Sunday, December 25, 2011

Introduction

Our family is not your stereotypical farming family. We have to look back to our great grandparents for ancestry that subsisted by farming. My wife (Sunshine), is a nurse by training; and I (Harvest) a teacher, physical therapist, and businessman. We have always enjoyed a small supplemental garden, but we are now launching into farming as a new chapter in our life experience. We embrace this activity with our two sons, who will be key to our success. At 10 and 12, they are able to carry a man's load of the enterprise.

We have many reasons and goals that make agriculture a good fit. As society comes apart at the seams, we want to represent a cohesive family. As food represents 10 times more petroleum calories via production and transportation than from the food itself, we want to work with our hands, and offer locally grown food to our neighbors. As food security and safety is more and more a problem, we want to grow wholesome, pesticide free, mineral rich food. While others turn to genetic modifications and chemical farming, we seek plants that reproduce "after their own kind" Gen. 1:11. As interpersonal relationships decline to shallow posts and isolation, we want to form a community of meaningful community relationships. While the world looks for leisure and ease, we want to embrace the idea that growing your own food requires physical work. While the world denies a higher power, we welcome the goodness of God and seek to partner with Him in all we do, and we see His footsteps next to ours along our garden paths.

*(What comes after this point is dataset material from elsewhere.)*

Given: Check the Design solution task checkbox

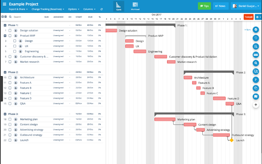Looking at the screenshot, I should click(x=10, y=31).
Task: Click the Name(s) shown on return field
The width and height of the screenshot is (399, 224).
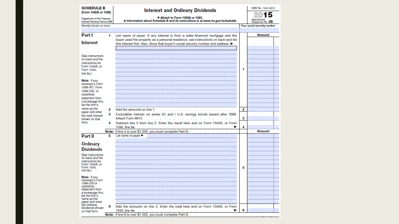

There is a joy of working with the soil, and we embrace this joy into our lives. We have enough to share with you as well. We desire to outline our experience, and encourage you to consider joining us in a similar life endeavor. We see small market gardens and farms, like rays of light, dotting the landscape and feeding our communities across this land. We invite you to consider standing on our shoulders, and advance the cause we have now begun. Feel free to improve on what we have started. Make your farm your own. Side-step the mud puddles we may get stuck in. Move directly to profitability in family character building, outreach potential, and even financially. At the same time, know that the goal will not be to avoid trial and perplexity. You will have plenty of these, just as we do.

Part of this blog will be sharing what we have learned from others; part will be pure from our own experience. Some posts will be a blend of the best information that we have gleaned, and our hands-on experience. Some posts will be instructional, while other posts will be historical: news as it happens in our farm.

The sun has risen. Let's get to the chores. God bless your day!